======== Data supplied ========

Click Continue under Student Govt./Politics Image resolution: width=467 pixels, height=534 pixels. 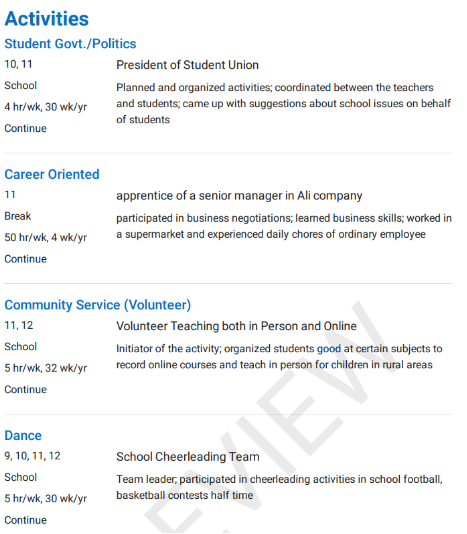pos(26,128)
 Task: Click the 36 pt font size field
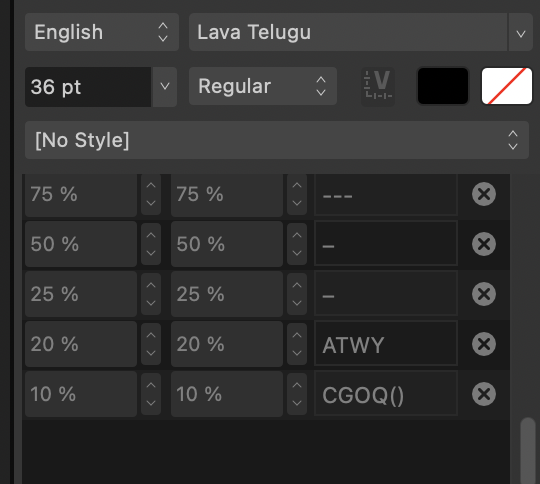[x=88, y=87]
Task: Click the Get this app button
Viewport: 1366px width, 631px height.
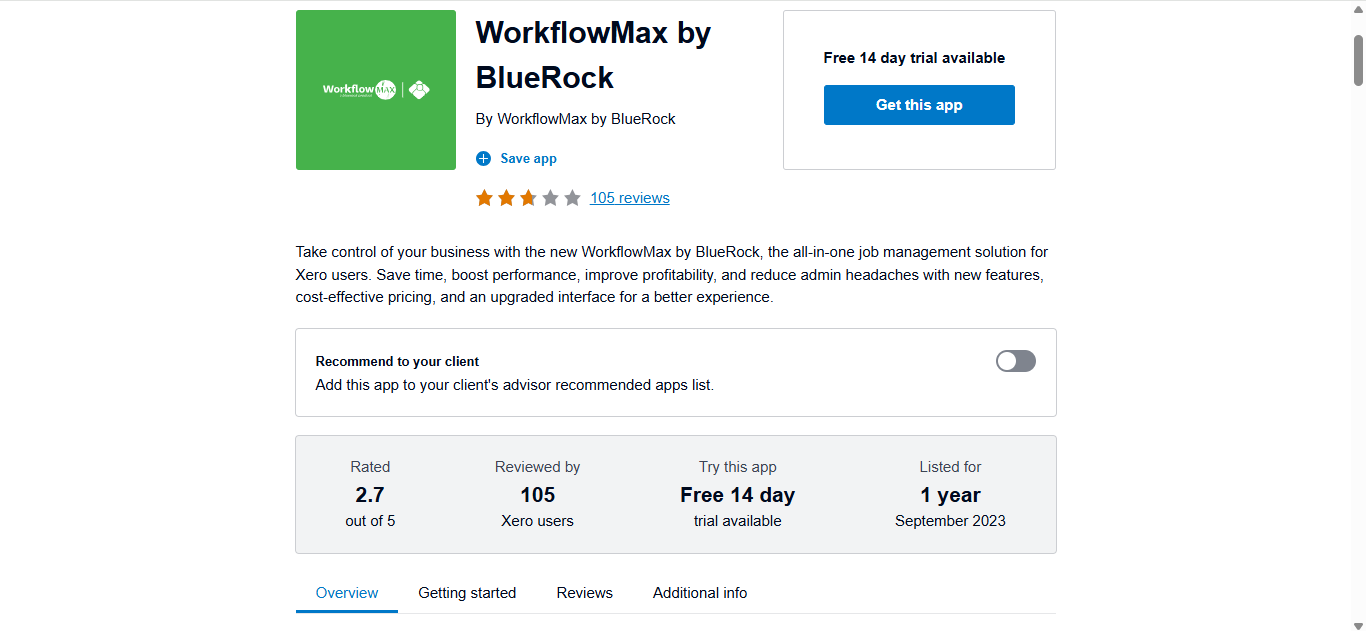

========

» **The problem**: Return the lines from the one containing "Task: Click the 36 pt font size field" through the last line of the records, both included, exactly as written and with no pictures.

» **Output of the task**:
 Task: Click the 36 pt font size field
[x=88, y=87]
Task: Click the Get this app button
Viewport: 1366px width, 631px height.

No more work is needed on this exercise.